As regular readers will recall, Commander Henry Curry was heavily involved in what was almost certainly the most important weather forecasting sequence of the Twentieth Century.

In May and June 1944, he was the senior meteorologist stationed on a corvette way out in the Atlantic Ocean, sending back the data that would help establish if the D-Day landings could go ahead.

The invasion planning involved the phase of the moon, the tides, and the time of day ideal for the landings. Favourable conditions would be satisfied on only a few days in each month one of which the commander of the Allied forces, General Eisenhower, had tentatively selected. 5th June was slated as the date for the assault.

However, on 4th June, conditions were unsuitable for a landing. High winds and the resulting heavy seas would make it near impossible to launch landing craft, and low clouds would make the aerial assault for paratroopers and bombers more difficult.

The meteorological team forecast that the weather would improve enough for the invasion to go ahead on 6th June. It was a very narrow window of opportunity. The next available dates with the required tidal conditions would be two weeks later, from 18th to 20th June. Postponing the invasion would mean recalling men and ships already in position to cross the Channel. This meant the chances that the invasion plans would be detected would be so much higher and surprise was essential.

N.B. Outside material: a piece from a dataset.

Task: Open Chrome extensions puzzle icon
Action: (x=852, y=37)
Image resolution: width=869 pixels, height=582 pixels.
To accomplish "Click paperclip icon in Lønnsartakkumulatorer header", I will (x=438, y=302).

After much discussion, Eisenhower decided that the invasion should go ahead on the 6th. As it happened, a major storm battered the Normandy coast from 19th to 22nd June, which would have made any postponed beach landings impossible.

So, with vital information from Commander Curry in mid-Atlantic playing a key role, the landing went ahead on 6th June 1944 when the largest amphibious attack in history was launched on to five beaches on the Normandy coast — code-named Juno, Sword, Gold, Utah and Omaha. The rest, as they say, is history.

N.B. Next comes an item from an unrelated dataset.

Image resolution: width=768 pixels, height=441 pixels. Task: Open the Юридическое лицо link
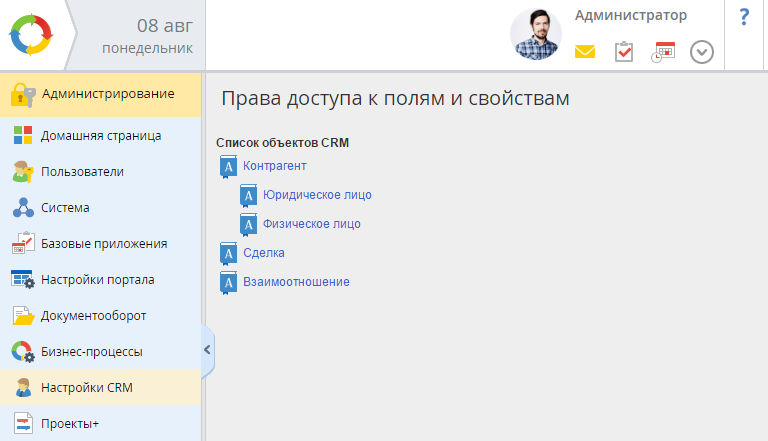[x=317, y=195]
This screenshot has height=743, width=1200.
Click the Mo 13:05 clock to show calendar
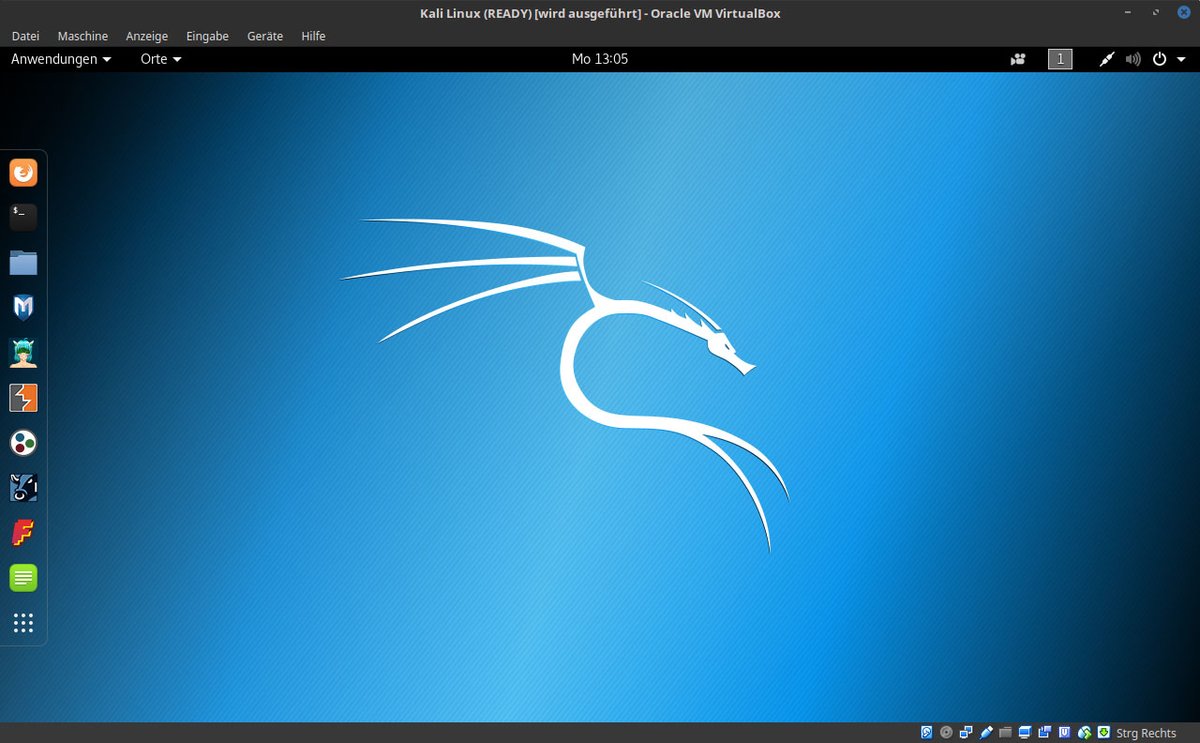tap(600, 59)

Five years ago, Henry agreed to be interviewed by AudlemOnline. This was broadcast as a podcast on the website and was a fascinating insight to his experiences in the war, including two amazing and potentially fatal encounters with snakes, one in South Africa and the second in India after a night of celebration on VE Day.

Henry, in his interview, also told the story about how, as the weather was so warm that summer of 1944, he and some colleagues decided to go for a swim in mid-Atlantic. Their corvette steamed onwards on a zig zag course as the radio signals meant their presence was probably known to U-Boats, with the captain promising to pick them up on a return leg!

Henry said he was reassured and puzzled when a petty officer swimming with him said: "Don't worry sir, we are only five miles from land" before adding: "Only trouble is, it's five miles down!"

Born in 1919 in Ireland, he became a political refugee at the age of three when many Ango-Irish had to leave the new Irish Free State. He was educated at Kings School, Macclesfield. After University and his war service, Henry Curry became a teacher and then a headmaster before moving to Buerton after his retirement. He was an enthusiastic member of Audlem Voices well into his nineties.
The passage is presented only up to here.